Con uno de los prólogos más bellos e inquietantes de los últimos tiempos, Big Bad Wolves continúa con una elipsis tan violenta como el tono que adquiere a partir de ese momento. Pasamos del juego de los niños, del lirismo por el que apuestan los directores para dejarnos intuir el mal que acecha alrededor de un inocente juego infantil, a un edificio ruinoso en el que cuatro hombres retienen a un quinto para hacerle confesar su implicación en la desaparición de una niña. La escena, propia de una historia de venganza coreana o de una lucha entre mafias, capta la constante ambigüedad en el tono de la película que los directores Aharon Keshales y Navot Papushado utilizan para desconcertar al espectador en todo momento y revestir así de ligereza el ataque a la ineptitud de la policía imperante en la cinta de principio a fin.
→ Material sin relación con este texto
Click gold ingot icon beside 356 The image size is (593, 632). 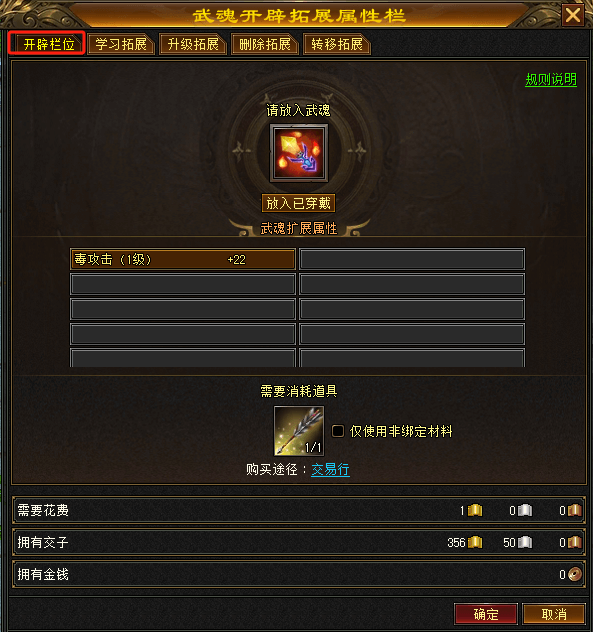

Desde esas maneras de sicarios, hasta la permisividad para trabajar, de manera bastante chapucera por cierto, al margen de la ley, la película es toda una declaración de intenciones hacia un apático y despreocupado sistema policial israelí, ya presente en el anterior film de los directores, Rabies. No faltan tampoco ataques, cargados de humor eso sí, a la hostilidad entre israelíes y árabes en el país hebreo que tienen su culminación en un personaje a caballo, efímero pero clave para el desarrollo de la historia.
Pero como pasaba también en la cinta de Villeneuve, la paternidad y sus diferentes modos de ser entendida, junto a la sombra de la duda permanecen flotando durante toda la película, siendo tratada esta última de una manera sobresaliente por los directores. Sí es cierto que hay un cierto toque de previsibilidad en algunos momentos del enfrentamiento entre el padre torturador y el sospechoso confinado en su sótano, pero el quid de la cuestión, la certeza de la inocencia o culpabilidad del prisionero es convenientemente puesta en duda por el espectador a raíz de la ya mencionada elipsis inicial. En ningún momento se hace alusión a la investigación por la que un apocado profesor de religión es el objeto de persecución de la policía y por tanto del padre de la niña secuestrada que no tiene dudas de que él es el culpable de su desaparición. Y es precisamente en esta vaguedad en el planteamiento de su premisa, acompañada por esa mezcla de géneros compuesta por la comedia más negra, la crítica social y la violencia más descarnada, la que consigue que Big Bad Wolves no se quede sólo en una reiteración de clichés del “ojo por ojo” ni en otro ejercicio más de homenaje a su admirado (y admirador) Quentin Tarantino. Un sorprendente thriller sin duda al que hay que agradecer uno de los finales más coherentes de un género que por lo general se deja llevar por la complacencia.